In a recent post on Ethereum Magicians, Vitalik Buterin has issued a new scaling strategy for Ethereum (ETH) and stated that ETH 2.0 will focus on rollups, plasma and state channel. As Buterin stated, there are already numerous layer 2 solutions that are either about to be launched (Optimism, Fuel, Arbitrum and OMG Network) or are already activated in Ethereum’s mainnet (Loopring, Zksync and Deversifi) and can provide the currently still acutely needed scaling for DeFi applications.
On the other hand, according to Buterin, the scalability of the base layer will come “only as the last major phase of eth2”, “which is still years away”. Despite the imminent launch of Ethereum 2.0, rollups, plasma and state channels will therefore have to be the predominant means of scaling. According to the inventor of Ethereum, there is “no other choice”, at least in the short term.
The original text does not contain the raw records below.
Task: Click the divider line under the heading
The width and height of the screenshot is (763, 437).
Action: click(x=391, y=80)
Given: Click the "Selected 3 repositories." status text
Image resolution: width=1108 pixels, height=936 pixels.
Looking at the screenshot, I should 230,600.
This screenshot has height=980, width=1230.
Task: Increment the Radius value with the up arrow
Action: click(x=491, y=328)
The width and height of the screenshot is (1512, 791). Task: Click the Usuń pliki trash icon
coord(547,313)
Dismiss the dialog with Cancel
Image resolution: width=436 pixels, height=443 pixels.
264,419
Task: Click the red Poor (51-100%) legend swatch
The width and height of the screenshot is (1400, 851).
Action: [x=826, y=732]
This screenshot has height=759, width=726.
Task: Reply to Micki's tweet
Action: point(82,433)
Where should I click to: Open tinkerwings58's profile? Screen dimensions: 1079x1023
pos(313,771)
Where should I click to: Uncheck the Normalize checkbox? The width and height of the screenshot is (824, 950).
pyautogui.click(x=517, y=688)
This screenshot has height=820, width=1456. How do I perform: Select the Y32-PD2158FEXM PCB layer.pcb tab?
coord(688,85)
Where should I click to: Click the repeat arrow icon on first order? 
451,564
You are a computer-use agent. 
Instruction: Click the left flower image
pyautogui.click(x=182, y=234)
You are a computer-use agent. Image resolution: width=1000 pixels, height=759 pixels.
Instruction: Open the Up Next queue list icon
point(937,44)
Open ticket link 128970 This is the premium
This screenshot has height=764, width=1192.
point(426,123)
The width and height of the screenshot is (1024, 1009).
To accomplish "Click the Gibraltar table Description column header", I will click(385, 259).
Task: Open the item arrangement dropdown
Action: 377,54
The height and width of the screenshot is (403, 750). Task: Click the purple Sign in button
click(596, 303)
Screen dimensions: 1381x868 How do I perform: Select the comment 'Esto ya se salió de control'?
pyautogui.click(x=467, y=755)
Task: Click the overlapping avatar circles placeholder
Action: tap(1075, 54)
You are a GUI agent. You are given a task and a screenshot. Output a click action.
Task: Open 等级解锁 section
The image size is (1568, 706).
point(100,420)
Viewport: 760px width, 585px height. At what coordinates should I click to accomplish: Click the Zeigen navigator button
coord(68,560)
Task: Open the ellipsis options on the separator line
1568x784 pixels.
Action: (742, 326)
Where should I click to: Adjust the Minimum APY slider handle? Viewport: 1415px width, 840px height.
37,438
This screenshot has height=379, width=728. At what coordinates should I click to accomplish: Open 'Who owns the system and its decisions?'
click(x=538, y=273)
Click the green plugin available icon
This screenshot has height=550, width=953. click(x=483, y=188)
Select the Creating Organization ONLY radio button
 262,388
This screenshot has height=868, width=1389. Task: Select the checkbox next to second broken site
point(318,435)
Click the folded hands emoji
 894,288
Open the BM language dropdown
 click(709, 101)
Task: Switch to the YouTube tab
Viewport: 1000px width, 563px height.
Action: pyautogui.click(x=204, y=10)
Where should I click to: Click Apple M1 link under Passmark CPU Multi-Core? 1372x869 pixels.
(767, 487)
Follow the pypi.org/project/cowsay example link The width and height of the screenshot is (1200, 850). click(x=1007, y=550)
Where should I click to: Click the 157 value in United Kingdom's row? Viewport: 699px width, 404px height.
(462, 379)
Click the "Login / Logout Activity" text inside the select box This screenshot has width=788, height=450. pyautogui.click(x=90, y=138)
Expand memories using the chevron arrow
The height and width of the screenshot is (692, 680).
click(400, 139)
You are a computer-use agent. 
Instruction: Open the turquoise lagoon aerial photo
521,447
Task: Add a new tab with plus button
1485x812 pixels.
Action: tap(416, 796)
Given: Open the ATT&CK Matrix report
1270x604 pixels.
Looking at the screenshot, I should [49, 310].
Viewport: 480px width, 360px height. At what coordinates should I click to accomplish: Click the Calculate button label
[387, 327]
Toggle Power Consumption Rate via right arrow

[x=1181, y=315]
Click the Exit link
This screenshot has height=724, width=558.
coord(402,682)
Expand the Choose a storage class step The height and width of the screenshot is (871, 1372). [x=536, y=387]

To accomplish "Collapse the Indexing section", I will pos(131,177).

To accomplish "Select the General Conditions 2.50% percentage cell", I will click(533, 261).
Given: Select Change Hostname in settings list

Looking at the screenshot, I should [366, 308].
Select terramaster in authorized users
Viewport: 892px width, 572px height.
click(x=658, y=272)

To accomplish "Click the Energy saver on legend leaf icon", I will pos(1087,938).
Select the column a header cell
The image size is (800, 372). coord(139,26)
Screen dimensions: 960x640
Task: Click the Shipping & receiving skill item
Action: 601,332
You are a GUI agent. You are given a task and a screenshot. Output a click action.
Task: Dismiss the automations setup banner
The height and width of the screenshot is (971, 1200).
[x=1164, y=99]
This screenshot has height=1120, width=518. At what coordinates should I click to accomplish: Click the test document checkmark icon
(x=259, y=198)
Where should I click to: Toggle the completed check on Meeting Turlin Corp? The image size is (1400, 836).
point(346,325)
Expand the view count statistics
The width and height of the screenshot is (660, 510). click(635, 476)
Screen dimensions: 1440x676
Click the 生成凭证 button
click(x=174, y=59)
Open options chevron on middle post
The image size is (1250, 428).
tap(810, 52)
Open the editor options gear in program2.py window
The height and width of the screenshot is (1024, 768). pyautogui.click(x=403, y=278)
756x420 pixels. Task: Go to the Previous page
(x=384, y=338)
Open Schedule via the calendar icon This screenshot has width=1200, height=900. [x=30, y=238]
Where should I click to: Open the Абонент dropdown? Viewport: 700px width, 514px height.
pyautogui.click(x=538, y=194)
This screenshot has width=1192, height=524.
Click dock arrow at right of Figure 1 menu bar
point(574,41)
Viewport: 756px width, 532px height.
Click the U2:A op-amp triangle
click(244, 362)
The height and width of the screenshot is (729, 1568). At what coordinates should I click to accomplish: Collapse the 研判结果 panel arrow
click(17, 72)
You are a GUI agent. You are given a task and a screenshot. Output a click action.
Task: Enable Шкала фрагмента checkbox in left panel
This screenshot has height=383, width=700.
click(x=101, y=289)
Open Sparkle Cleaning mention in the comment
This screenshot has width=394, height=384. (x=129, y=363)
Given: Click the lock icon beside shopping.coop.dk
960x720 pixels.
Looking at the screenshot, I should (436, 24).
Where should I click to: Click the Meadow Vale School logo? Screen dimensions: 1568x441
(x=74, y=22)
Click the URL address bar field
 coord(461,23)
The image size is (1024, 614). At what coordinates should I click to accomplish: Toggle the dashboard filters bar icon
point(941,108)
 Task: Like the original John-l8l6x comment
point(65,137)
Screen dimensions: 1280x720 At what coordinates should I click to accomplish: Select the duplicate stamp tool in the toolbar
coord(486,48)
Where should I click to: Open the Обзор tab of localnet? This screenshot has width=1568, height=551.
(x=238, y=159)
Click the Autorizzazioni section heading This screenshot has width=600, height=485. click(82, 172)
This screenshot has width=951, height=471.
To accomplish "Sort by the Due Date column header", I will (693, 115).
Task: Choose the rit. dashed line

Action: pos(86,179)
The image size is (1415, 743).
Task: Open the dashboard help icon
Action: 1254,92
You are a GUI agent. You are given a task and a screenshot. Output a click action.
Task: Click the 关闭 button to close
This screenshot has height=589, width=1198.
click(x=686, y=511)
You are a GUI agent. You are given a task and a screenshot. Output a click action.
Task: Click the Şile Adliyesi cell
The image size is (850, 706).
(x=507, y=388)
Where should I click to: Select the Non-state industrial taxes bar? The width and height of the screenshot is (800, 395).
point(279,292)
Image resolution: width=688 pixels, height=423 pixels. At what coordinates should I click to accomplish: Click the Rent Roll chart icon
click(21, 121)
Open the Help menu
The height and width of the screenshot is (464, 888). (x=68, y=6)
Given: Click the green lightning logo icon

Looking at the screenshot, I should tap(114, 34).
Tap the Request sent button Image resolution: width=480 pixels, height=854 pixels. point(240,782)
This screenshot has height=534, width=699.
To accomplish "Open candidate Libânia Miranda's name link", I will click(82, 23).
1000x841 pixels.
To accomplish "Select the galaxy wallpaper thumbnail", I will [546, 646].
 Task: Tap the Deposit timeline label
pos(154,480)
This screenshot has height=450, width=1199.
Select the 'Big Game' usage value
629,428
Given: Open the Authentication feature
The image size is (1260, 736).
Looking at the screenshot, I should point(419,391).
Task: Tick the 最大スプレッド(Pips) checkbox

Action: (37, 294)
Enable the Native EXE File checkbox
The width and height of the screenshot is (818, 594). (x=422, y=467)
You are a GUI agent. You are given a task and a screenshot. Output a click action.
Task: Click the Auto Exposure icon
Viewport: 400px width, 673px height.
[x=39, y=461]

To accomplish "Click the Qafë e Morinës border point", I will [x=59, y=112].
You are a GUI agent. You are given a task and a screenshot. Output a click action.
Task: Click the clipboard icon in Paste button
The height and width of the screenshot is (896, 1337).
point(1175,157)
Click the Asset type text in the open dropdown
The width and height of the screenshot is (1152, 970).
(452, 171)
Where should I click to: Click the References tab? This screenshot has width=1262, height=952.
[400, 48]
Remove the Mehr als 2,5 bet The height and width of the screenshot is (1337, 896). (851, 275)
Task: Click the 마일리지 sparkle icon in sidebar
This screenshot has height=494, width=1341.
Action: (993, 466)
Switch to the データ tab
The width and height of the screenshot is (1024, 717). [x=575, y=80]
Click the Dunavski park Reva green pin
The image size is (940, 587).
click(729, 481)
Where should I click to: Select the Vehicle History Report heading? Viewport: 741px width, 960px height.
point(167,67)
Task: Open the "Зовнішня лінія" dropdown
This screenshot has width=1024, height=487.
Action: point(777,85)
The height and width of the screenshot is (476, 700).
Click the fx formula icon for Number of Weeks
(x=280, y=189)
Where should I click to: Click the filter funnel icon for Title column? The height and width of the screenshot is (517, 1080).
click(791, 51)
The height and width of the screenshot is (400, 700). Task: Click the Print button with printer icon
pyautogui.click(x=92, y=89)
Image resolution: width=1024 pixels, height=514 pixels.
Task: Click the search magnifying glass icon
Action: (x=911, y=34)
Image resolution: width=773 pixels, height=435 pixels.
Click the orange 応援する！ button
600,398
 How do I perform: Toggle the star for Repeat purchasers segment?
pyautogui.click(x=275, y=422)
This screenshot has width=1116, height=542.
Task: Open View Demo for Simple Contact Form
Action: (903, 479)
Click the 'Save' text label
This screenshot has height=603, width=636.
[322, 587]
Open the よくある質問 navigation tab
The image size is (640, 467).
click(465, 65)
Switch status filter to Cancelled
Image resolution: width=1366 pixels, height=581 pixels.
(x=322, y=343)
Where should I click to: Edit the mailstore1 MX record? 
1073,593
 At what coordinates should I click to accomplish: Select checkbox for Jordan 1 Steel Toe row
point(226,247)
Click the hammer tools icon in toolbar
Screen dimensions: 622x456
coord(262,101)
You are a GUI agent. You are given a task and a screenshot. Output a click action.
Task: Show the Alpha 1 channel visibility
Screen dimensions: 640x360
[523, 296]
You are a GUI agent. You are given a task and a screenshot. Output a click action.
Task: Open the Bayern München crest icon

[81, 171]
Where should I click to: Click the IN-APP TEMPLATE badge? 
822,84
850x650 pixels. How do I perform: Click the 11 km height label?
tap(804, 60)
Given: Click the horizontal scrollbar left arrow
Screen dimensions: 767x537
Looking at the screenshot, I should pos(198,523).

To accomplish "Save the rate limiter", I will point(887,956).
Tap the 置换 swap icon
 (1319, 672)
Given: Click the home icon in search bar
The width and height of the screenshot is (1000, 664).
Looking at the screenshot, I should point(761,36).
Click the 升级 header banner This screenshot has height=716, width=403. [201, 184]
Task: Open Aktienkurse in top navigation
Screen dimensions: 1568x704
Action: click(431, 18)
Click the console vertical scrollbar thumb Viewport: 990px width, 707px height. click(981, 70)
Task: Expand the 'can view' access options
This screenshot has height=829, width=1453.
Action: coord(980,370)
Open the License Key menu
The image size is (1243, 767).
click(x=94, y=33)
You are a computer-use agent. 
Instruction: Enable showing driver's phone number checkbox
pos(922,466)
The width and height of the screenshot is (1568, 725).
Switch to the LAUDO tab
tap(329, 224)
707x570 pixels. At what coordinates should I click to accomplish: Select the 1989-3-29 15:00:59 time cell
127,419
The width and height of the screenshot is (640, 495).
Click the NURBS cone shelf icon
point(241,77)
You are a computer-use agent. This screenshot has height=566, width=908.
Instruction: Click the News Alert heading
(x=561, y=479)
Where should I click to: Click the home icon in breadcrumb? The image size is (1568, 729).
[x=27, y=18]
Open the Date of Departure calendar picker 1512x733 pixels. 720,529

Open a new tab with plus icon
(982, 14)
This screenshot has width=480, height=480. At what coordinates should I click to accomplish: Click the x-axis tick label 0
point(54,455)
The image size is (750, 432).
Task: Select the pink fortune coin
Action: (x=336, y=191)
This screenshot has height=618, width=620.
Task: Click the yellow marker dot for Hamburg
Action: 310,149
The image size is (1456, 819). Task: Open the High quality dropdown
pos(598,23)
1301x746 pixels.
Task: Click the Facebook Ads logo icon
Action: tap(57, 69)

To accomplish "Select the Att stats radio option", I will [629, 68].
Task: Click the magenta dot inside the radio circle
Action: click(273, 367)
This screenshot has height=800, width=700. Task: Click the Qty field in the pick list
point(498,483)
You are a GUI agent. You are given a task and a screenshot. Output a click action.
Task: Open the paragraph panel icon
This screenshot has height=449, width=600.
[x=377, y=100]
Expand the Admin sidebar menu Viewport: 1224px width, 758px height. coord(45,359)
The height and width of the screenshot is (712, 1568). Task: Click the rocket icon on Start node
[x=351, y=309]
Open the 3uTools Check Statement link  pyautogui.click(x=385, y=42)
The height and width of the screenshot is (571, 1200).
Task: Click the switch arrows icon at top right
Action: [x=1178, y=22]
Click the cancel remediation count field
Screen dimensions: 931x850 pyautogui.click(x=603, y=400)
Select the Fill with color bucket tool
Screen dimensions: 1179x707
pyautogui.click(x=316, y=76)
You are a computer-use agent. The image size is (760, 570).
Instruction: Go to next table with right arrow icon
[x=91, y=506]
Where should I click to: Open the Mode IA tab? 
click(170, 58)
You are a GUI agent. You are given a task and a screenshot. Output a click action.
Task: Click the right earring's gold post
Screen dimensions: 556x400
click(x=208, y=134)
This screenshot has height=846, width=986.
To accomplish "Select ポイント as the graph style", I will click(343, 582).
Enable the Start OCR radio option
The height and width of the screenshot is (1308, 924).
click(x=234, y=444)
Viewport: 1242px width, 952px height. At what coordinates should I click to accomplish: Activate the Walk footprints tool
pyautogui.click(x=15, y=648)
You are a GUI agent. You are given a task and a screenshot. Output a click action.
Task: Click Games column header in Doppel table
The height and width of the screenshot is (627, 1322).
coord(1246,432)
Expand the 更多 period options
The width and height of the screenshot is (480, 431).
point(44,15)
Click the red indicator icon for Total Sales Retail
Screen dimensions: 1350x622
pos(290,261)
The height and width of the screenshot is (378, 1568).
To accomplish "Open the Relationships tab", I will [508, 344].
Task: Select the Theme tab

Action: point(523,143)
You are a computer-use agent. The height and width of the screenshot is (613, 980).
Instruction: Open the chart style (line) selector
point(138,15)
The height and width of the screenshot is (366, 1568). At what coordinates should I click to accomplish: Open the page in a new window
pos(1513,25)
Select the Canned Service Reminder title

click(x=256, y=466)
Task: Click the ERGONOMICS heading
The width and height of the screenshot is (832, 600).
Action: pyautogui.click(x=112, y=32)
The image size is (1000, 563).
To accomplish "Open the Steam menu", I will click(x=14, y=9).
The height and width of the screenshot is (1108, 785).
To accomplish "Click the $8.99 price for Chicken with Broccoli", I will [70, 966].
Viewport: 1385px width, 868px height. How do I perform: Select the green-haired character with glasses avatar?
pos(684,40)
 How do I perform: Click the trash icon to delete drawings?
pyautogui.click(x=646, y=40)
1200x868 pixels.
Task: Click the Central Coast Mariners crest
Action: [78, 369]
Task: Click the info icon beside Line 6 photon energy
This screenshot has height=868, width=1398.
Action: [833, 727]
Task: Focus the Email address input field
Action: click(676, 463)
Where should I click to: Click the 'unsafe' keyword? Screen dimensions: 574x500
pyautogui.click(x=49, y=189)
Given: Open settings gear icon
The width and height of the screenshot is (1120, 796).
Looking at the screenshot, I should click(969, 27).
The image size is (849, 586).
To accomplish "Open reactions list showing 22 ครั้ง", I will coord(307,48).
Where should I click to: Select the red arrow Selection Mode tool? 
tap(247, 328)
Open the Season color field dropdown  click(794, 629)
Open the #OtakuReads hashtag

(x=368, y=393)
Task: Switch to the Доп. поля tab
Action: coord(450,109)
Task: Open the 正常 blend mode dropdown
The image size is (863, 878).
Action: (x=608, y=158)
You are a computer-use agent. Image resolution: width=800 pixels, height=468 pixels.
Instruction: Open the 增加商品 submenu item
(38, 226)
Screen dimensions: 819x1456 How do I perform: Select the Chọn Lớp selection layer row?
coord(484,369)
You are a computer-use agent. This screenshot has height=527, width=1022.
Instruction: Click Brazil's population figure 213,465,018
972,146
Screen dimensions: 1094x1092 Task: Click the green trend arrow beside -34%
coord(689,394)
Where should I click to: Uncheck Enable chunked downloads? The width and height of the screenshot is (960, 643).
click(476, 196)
This, layer-1 (L1) is “nearly unusable for many classes of applications, and there’s no non-L2 path that can get us to scalability in the short-to-medium term”.
As Buterin pointed out, the usability of Ethereum 2.0 as a data availability layer for rollups will reach phase 1 long before ETH 2.0 will be usable for “traditional” layer 1 applications. This fact leads Buterin to conclude that the Ethereum ecosystem “is likely to be all-in on rollups (plus some plasma and channels) as a scaling strategy for the near and mid-term future”.
In the short term, this means that the Ethereum ecosystem will have to adapt to rollups. According to Buterin, user accounts, ENS names, applications and much more that currently “lives” on Layer-1 (L1) will have to migrate to Layer-2 (L2).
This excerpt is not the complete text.